My last night alive was a beautiful night. A black velvet sky burned by stars as bright as any good day, the air so fresh and clear it was as if the earth were breathing. A beautiful night to die.
I was out with some friends, having a good time. We were having so much fun, and I was with the love of my life.
Grant and I had been friends since we were children and lovers since we were sixteen. He's the best thing to ever happen to me. I would have died for him.
As a matter of fact, I did.
The world is a cruel place, and the people in it learn from their environments. It's survival of the fittest, the weak and useless must be culled. So, I ask you what use do two gay men have? They will not reproduce, and is that not the goal of all living creatures? Should they not be removed? Are they not taking up valuable space, breathing precious air?

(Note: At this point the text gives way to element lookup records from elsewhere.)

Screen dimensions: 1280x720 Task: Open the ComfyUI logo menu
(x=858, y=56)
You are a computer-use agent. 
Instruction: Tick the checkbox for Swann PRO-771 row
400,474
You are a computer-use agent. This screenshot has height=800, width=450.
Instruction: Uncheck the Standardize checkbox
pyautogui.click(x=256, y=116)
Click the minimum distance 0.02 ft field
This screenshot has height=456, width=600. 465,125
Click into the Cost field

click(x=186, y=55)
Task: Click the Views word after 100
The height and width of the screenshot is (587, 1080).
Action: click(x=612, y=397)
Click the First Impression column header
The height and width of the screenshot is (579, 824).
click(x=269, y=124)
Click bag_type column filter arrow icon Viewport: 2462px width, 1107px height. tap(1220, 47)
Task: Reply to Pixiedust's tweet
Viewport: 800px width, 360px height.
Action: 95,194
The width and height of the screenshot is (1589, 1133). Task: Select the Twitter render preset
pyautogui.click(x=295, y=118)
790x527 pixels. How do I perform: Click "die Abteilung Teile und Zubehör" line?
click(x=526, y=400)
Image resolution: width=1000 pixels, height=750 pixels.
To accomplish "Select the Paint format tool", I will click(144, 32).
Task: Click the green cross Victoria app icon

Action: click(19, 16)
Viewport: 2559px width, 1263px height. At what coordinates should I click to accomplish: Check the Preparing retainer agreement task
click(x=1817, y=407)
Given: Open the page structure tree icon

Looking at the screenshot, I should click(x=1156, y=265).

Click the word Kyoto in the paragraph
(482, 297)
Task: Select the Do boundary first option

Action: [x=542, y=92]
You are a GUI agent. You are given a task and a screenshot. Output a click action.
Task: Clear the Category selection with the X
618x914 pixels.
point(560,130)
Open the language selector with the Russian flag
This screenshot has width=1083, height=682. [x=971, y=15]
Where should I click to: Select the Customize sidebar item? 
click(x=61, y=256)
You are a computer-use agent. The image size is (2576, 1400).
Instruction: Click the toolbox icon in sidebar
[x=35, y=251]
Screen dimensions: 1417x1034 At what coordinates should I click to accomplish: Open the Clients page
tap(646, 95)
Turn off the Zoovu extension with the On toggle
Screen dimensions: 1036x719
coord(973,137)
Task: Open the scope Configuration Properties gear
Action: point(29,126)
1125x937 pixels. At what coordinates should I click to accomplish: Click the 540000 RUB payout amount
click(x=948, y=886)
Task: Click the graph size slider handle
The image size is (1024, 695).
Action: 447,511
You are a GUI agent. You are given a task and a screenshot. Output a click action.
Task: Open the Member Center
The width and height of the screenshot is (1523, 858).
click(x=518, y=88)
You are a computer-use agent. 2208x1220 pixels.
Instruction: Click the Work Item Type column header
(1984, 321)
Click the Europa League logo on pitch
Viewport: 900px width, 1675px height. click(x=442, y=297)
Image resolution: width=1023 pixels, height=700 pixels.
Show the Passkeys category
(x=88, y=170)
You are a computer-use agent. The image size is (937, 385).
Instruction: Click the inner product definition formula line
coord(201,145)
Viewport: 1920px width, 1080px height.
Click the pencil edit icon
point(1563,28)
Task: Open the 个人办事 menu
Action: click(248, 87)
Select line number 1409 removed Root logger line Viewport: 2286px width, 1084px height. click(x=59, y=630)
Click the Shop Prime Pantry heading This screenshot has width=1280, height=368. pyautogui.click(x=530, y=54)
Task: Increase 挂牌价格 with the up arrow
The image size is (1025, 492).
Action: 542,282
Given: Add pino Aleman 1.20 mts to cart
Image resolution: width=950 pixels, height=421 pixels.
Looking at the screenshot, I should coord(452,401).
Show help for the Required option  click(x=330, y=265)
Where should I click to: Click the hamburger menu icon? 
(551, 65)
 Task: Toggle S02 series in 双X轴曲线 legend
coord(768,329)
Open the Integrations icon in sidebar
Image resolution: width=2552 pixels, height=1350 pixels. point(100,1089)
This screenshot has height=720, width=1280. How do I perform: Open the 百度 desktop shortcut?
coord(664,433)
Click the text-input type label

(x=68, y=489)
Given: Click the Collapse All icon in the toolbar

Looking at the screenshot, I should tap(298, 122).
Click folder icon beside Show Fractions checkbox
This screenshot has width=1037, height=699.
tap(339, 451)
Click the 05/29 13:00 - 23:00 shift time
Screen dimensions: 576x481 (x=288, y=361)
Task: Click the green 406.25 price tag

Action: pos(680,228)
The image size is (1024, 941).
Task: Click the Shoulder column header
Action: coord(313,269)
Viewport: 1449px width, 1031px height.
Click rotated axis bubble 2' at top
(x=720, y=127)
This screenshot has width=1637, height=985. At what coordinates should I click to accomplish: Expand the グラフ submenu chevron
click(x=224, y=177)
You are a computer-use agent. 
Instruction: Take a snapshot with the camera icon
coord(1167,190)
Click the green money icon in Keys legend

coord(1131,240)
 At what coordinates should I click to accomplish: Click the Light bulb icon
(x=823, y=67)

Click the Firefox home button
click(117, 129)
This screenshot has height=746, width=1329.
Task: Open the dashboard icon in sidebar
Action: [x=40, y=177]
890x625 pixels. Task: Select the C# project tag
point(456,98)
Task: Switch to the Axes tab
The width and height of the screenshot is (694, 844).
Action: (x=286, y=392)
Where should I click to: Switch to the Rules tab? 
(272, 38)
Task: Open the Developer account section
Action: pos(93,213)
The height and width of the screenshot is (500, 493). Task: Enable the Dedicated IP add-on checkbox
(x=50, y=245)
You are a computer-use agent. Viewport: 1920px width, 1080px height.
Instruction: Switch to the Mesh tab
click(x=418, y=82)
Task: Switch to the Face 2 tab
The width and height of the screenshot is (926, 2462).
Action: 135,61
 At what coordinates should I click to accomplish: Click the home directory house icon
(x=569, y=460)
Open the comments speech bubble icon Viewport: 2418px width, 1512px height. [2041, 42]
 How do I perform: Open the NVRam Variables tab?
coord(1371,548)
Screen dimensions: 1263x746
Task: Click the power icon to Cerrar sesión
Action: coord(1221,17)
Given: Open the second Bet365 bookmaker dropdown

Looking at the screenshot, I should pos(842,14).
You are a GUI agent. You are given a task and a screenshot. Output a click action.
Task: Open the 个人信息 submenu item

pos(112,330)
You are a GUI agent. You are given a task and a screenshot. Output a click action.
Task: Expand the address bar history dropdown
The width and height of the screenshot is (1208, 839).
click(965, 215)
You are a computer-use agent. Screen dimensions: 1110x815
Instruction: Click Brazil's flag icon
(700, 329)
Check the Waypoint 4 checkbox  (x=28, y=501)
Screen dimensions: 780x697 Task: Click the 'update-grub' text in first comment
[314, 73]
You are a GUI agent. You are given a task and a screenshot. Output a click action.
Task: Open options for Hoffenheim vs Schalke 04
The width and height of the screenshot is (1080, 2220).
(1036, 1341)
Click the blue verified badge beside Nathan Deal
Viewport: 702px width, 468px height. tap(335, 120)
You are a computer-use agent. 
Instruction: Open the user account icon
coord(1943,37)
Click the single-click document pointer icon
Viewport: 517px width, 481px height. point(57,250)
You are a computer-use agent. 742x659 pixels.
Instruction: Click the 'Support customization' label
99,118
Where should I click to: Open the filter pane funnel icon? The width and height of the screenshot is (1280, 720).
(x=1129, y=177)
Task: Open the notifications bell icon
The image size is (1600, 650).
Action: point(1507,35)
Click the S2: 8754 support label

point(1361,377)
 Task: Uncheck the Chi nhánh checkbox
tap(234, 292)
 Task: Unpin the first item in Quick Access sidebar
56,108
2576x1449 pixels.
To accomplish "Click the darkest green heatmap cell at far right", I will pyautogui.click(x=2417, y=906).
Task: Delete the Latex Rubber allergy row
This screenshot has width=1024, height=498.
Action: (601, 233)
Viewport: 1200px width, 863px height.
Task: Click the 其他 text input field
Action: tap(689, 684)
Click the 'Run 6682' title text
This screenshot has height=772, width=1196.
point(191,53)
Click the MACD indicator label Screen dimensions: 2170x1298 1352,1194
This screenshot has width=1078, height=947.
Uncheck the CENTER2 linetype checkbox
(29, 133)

Maybe this is what they were thinking. Maybe they really thought they were saving lives by doing their natural 'duty'.
But why were we chosen? Why did they have to be out the same night as us? Why did Grant and I have to go off on our own? Was it fate? Chance? Bad fucking luck?
Finding the reason won't change the outcome. I'll still be lying on this cold, unloving ground, staring up into the beautiful night with eyes that no longer see, and Grant will still be crying into my unmoving chest. He will still be sobbing out the eternal question of 'why'.
If only I could wrap my arms around him one last time, if only I could tell him I love him, if only I could have chosen another way home.
Oh, Grant, I'm so sorry. Don't cry for me, Grant. Please. Move on, live on and always remember I'll be waiting for you.
The world may be a cruel place to live in, but at least I had something to live for.